The wreckage, which was originally discovered in 1998 and excavated between 2013 and 2015, was likely one of the ships de Gama commanded when he returned in India in 1502 and 1503, a report from researchers with Blue Water Recoveries and Bournemouth University in the UK and the National Museum of Natural History in Washington has concluded.
According to National Geographic and Gulf Business magazine, the study authors are still in the process of analyzing more than 2,500 objects recovered from the wreckage.
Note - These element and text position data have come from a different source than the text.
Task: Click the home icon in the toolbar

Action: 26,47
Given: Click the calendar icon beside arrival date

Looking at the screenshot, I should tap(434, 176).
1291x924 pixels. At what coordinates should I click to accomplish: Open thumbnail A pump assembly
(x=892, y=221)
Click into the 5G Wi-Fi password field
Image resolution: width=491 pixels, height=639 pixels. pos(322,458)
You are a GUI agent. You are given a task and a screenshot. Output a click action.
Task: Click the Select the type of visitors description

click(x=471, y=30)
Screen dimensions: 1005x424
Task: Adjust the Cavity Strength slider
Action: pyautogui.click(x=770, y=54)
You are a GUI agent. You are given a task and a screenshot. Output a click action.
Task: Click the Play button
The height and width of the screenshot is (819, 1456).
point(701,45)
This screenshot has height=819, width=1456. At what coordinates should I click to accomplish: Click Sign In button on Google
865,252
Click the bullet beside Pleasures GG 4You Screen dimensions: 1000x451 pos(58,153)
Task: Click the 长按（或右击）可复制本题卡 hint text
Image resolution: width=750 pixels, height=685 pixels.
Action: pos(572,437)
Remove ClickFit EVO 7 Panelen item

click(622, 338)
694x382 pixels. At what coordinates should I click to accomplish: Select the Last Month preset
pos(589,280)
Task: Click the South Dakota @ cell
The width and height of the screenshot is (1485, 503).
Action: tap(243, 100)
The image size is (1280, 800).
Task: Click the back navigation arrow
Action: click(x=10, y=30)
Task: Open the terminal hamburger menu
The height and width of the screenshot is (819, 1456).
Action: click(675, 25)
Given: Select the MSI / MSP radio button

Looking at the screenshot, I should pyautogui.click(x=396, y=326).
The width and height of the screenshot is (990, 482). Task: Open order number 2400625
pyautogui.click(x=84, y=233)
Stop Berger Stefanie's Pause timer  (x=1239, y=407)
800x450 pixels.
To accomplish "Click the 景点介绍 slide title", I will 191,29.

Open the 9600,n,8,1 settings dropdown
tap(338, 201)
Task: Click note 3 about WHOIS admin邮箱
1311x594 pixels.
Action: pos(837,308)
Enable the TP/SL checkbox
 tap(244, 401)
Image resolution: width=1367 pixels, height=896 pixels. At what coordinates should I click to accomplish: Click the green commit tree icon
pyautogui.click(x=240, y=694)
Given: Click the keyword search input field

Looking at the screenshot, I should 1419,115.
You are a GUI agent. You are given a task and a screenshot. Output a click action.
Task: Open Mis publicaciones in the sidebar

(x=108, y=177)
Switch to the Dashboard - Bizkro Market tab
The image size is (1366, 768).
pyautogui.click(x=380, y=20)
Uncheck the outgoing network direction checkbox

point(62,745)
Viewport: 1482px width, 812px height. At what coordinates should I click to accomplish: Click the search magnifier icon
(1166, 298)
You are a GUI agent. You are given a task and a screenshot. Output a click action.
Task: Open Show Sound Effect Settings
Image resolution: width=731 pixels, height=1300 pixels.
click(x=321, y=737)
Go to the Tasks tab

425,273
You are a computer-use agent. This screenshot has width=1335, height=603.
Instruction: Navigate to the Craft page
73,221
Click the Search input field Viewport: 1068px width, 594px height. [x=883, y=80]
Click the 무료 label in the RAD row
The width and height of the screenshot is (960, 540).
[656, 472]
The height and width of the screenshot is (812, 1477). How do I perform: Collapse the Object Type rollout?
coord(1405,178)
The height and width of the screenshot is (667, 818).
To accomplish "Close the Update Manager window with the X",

However, their early findings, based on the discovery of a special Portuguese coin minted for trade with India (one of just two known to exist) and cannonballs engraved with the initials of de Gama’s maternal uncle, Vincente Sodré, commander of the Esmeralda, indicate that it was likely that vessel.
The discovery is expected to be formally announced later on today, and if it is confirmed to have been a ship from de Gama’s fleet, it would be the earliest vessel ever located and recovered from the Age of Exploration, the period between the mid-1500s and the 1700s viewed by many as the golden age of maritime exploration in Europe, the publications added.
Portuguese coins, initialed cannonballs point to the Esmeralda
De Gama was put in charge of Portugal’s fourth expedition to India by King Dom Manuel I in 1502, according to Nat Geo. He commanded a fleet of 20 ships, including the Esmeralda, all of which were well-armed in case they encountered potentially hostile Muslim merchants.
When de Gama returned to from India to Lisbon in 1503, he left the Esmeralda and four other ships behind to protect Portuguese factories in southwestern India. Sodré and his colleagues left the area and sailed to the Gulf of Aden between the Arabian Peninsula and Africa, where he led raids on Arab ships. That May, ignoring warnings of an incoming storm while docked at one of the the Khuriya Muriya Islands near modern-day Oman, Sodré’s ship was torn from its moorings and dashed against the rocks. The ship and its crew were lost at sea.
In 1998, the 500th anniversary of da Gama’s discovery of the Carreira da India, David Mearns and his colleagues at Blue Water Recoveries began searching for the remains of the Esmeralda, and after just 20 minutes, they discovered cannonballs that clearly belonged to a European ship. They went on to discover more than 2,500 artifacts, including a ship’s bell that was revealed to contain the letter ‘M’ and the number ‘498,’ likely referring to the date 1498.
That would have been consistent with a vessel that had departed from Lisbon in 1502, Mearns told Nat Geo. They also found cannonballs carved with the initials ‘VS,’ likely Vincente Sodré, and led shot that has been matched to ore originally mined in Portugal, Spain and England. Also at the site were 12 gold Portuguese cruzado coins and a silver coin known as an índio which had been specially minted by Dom Manuel for trade with India in 1499.